● **WORK ITEM**
Your answer should consist solely of the lines from the one holding "The height and width of the screenshot is (1728, 1080)." through the final line of the entries, reproduced exactly and without pictures.

● **PROVIDED ENTRIES**
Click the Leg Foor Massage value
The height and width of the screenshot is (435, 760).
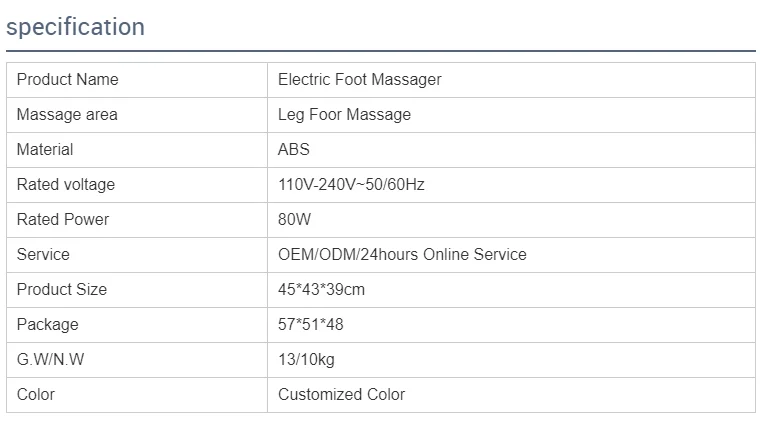344,114
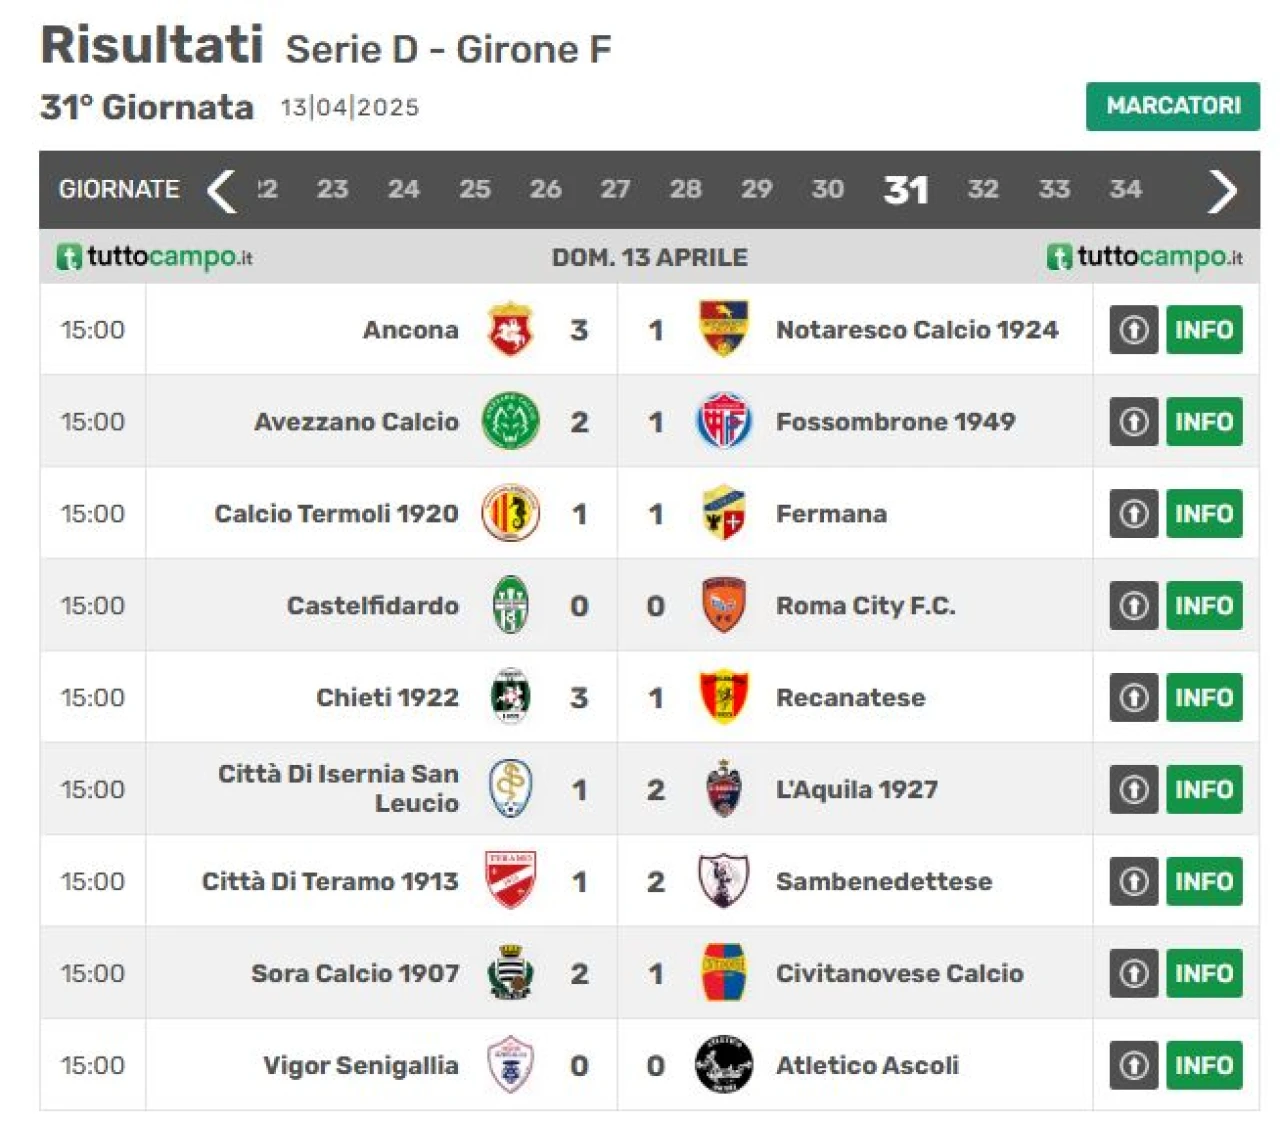The image size is (1280, 1121).
Task: Click the grey circle icon for Vigor Senigallia match
Action: coord(1133,1066)
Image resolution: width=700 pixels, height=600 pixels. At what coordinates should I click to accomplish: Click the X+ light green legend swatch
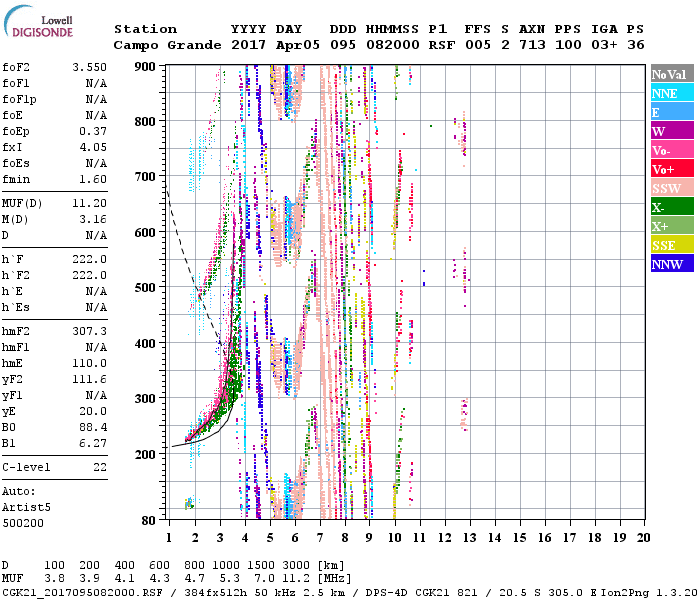pyautogui.click(x=672, y=226)
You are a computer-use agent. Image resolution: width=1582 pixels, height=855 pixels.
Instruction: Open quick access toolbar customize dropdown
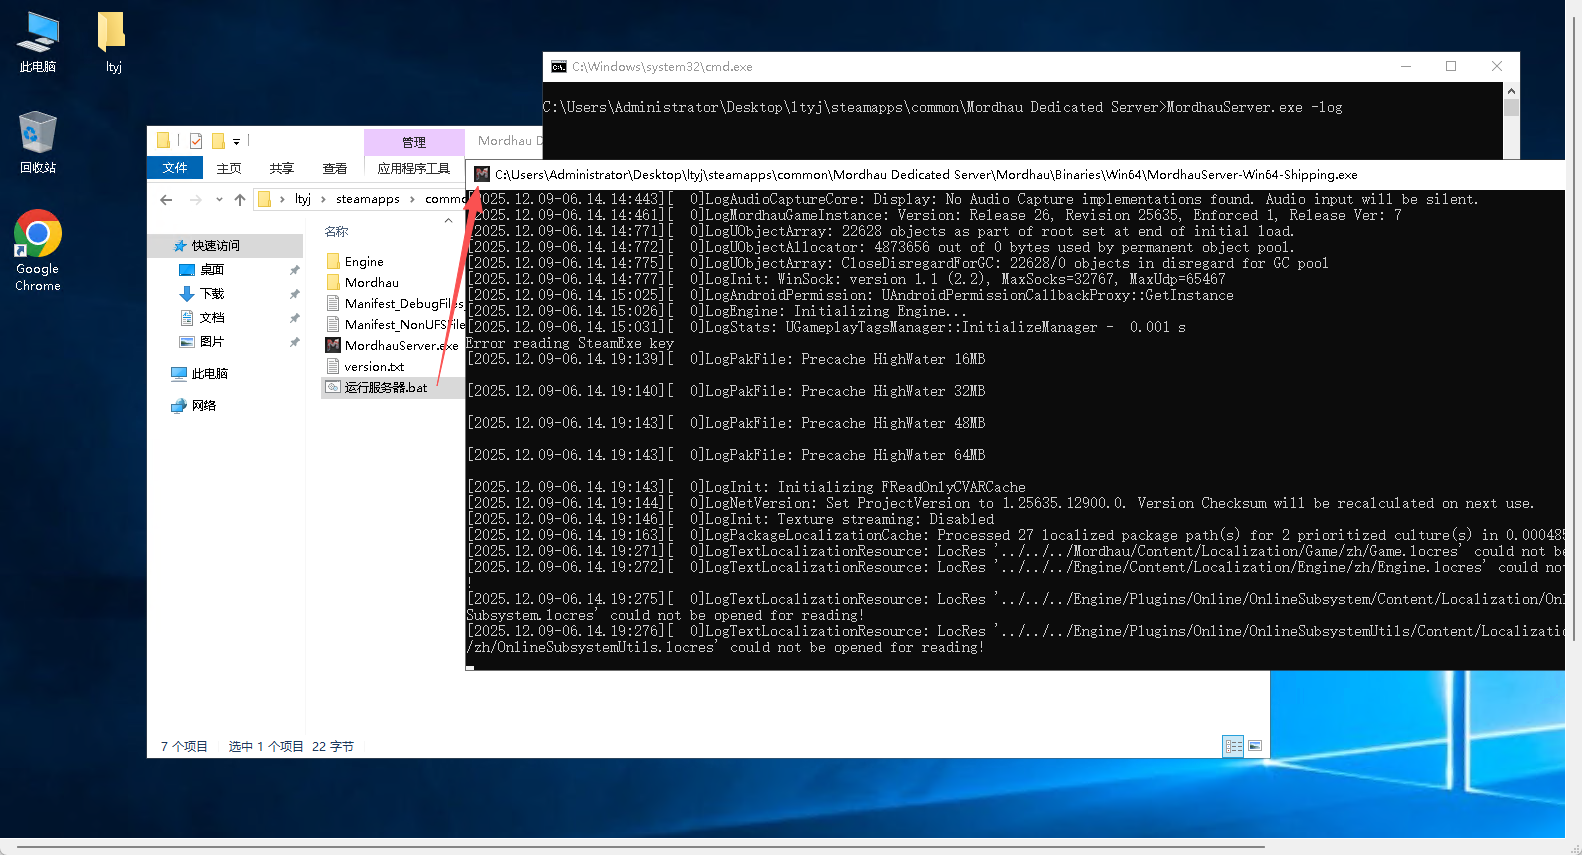[237, 142]
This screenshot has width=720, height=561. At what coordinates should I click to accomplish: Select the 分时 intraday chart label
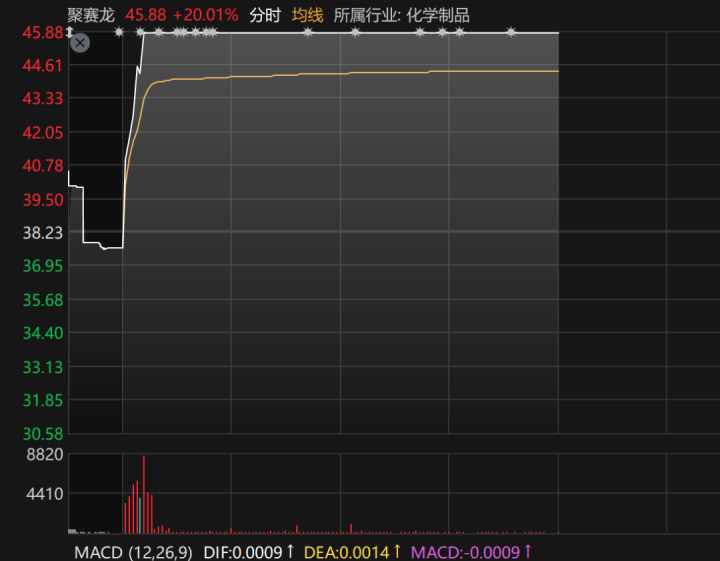click(x=265, y=16)
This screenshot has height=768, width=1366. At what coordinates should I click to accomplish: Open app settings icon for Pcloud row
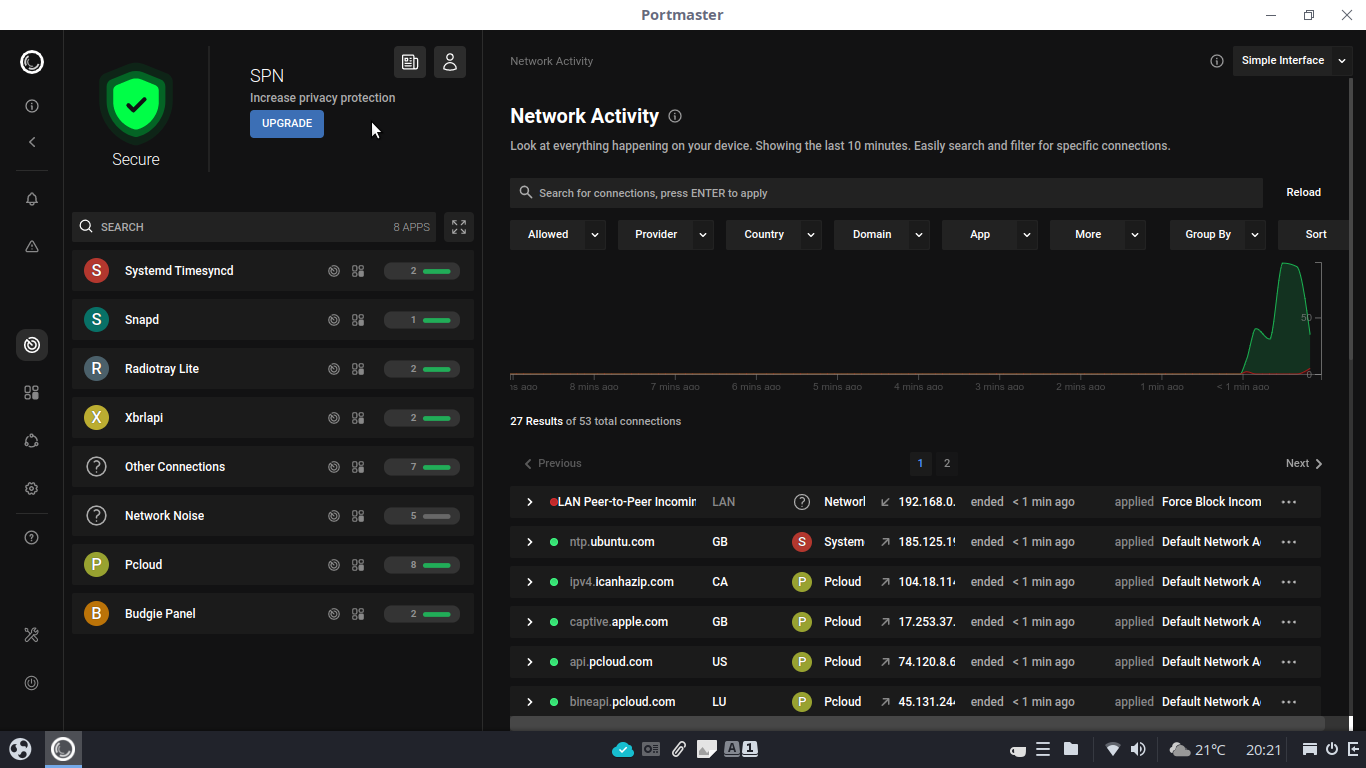coord(358,565)
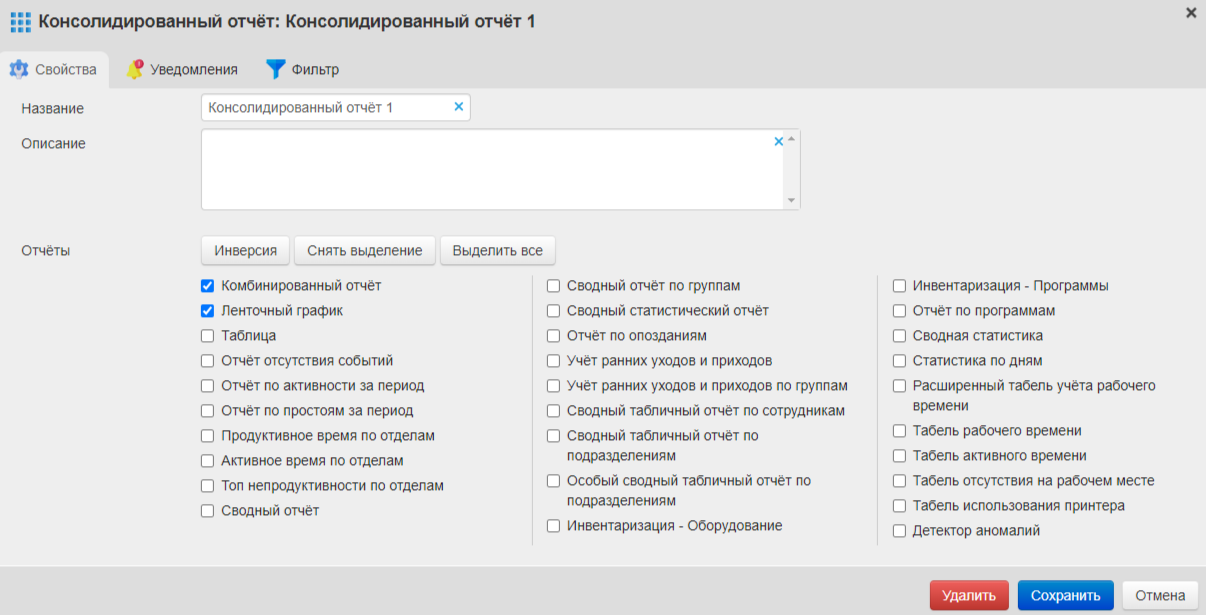
Task: Clear the Описание field using its X icon
Action: point(779,143)
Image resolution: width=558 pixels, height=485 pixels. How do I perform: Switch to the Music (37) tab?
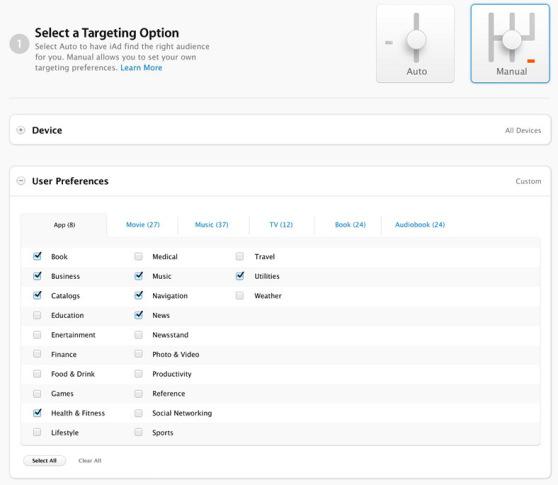point(212,225)
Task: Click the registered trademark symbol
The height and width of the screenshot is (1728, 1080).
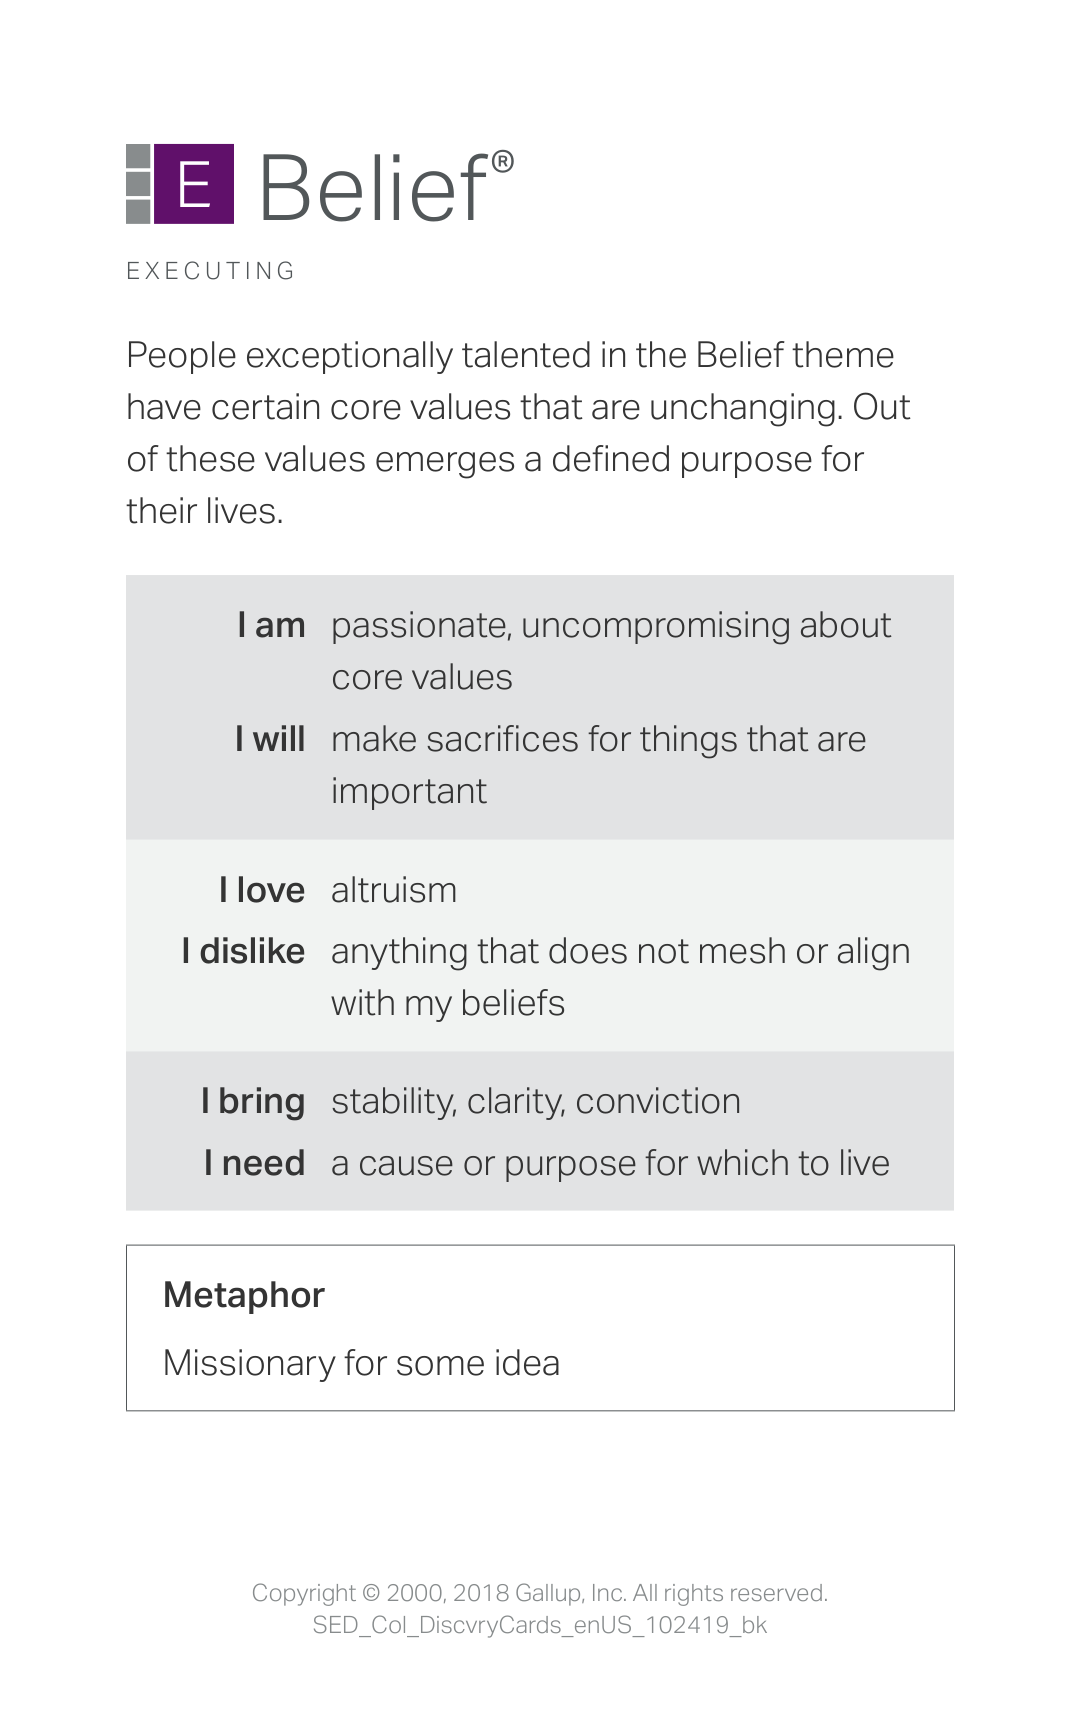Action: [504, 161]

● **TASK ANSWER**
The height and width of the screenshot is (1728, 1080).
Action: [504, 161]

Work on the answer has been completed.